## [Data for processing]
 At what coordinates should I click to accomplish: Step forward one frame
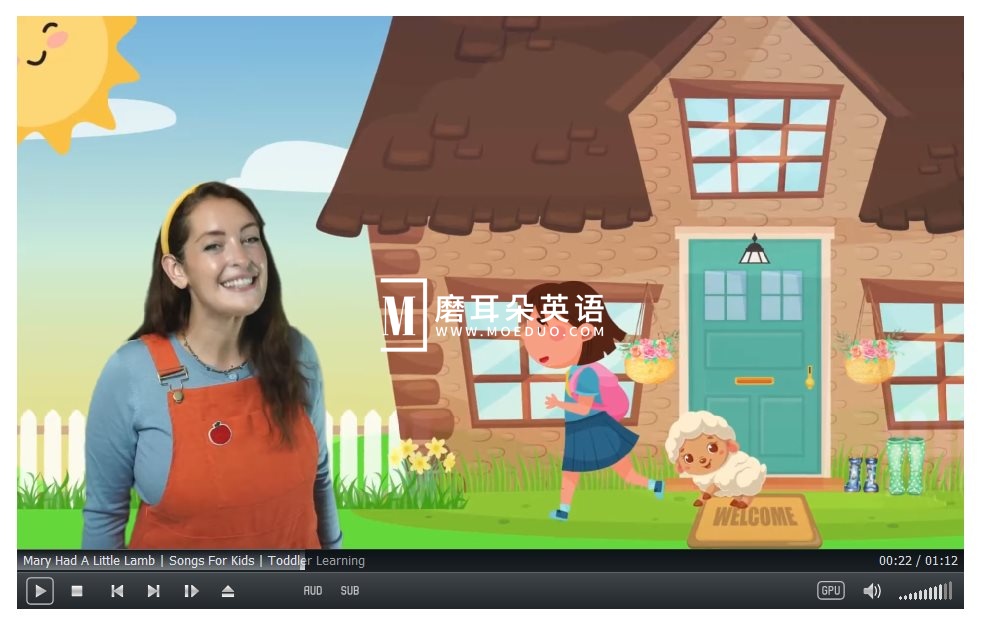(x=191, y=591)
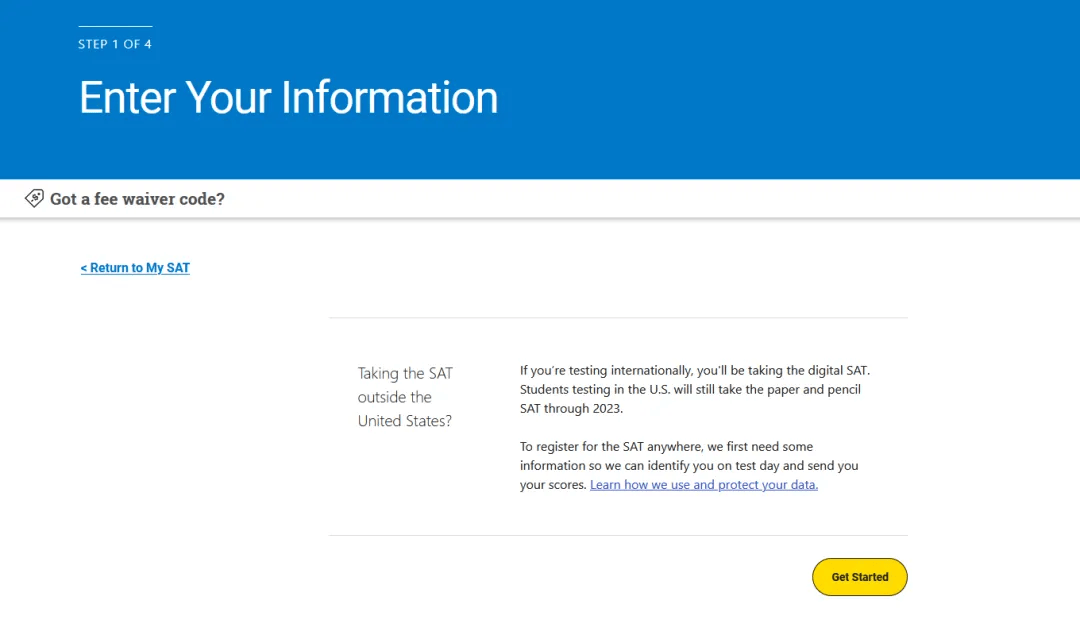Go back via 'Return to My SAT' link

coord(135,268)
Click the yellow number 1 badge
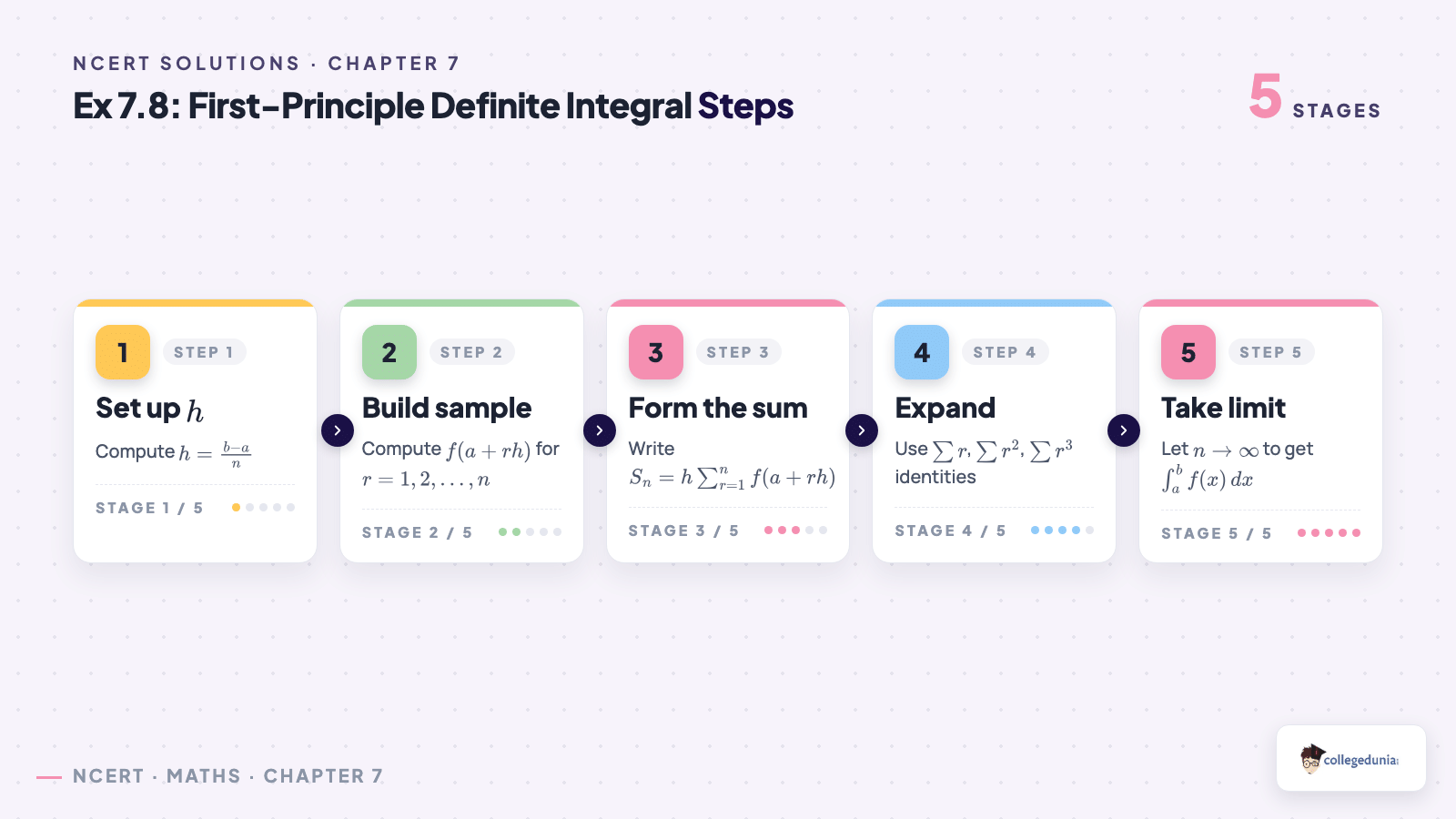 click(123, 352)
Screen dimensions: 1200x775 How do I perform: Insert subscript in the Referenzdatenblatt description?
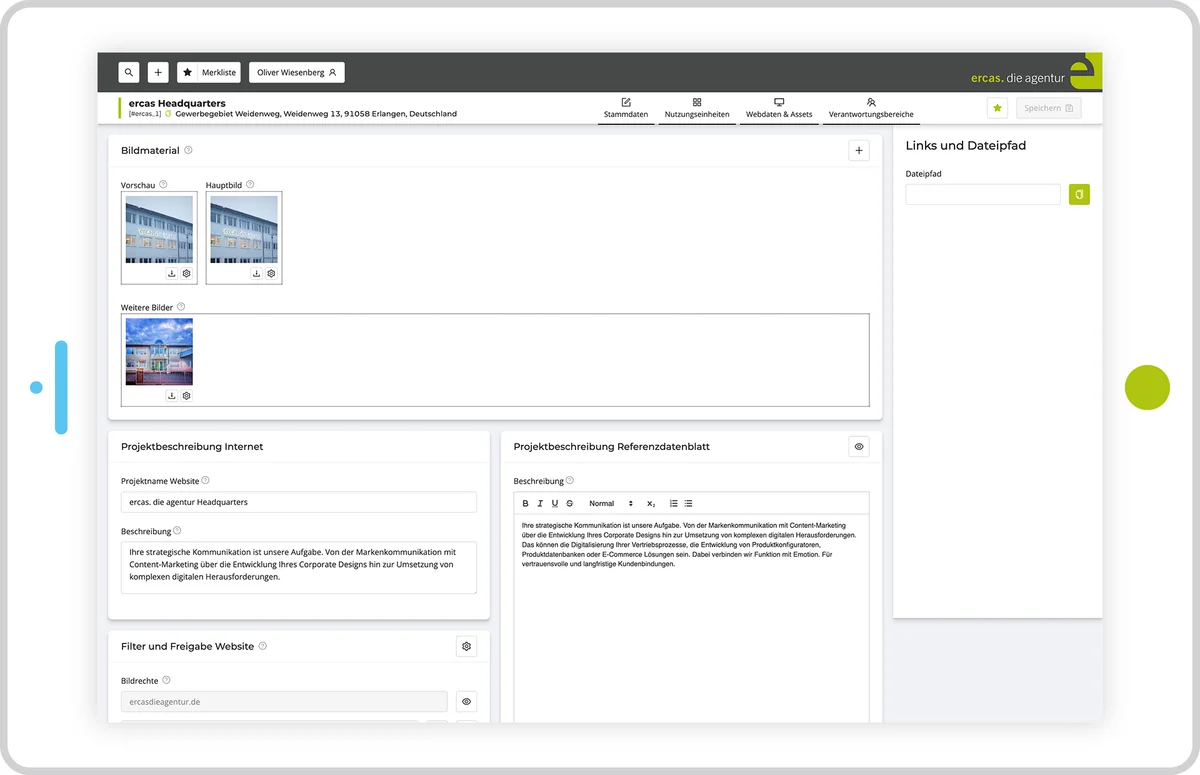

## [Problem details]
Would you return all of the data above word for word, omitting every picture?

## [Reply to the task]
 At what coordinates should I click to accomplish: Step forward one frame
(x=191, y=591)
Go back via 'Return to My SAT' link

coord(135,268)
Click the yellow number 1 badge
 click(123, 352)
Screen dimensions: 1200x775 How do I perform: Insert subscript in the Referenzdatenblatt description?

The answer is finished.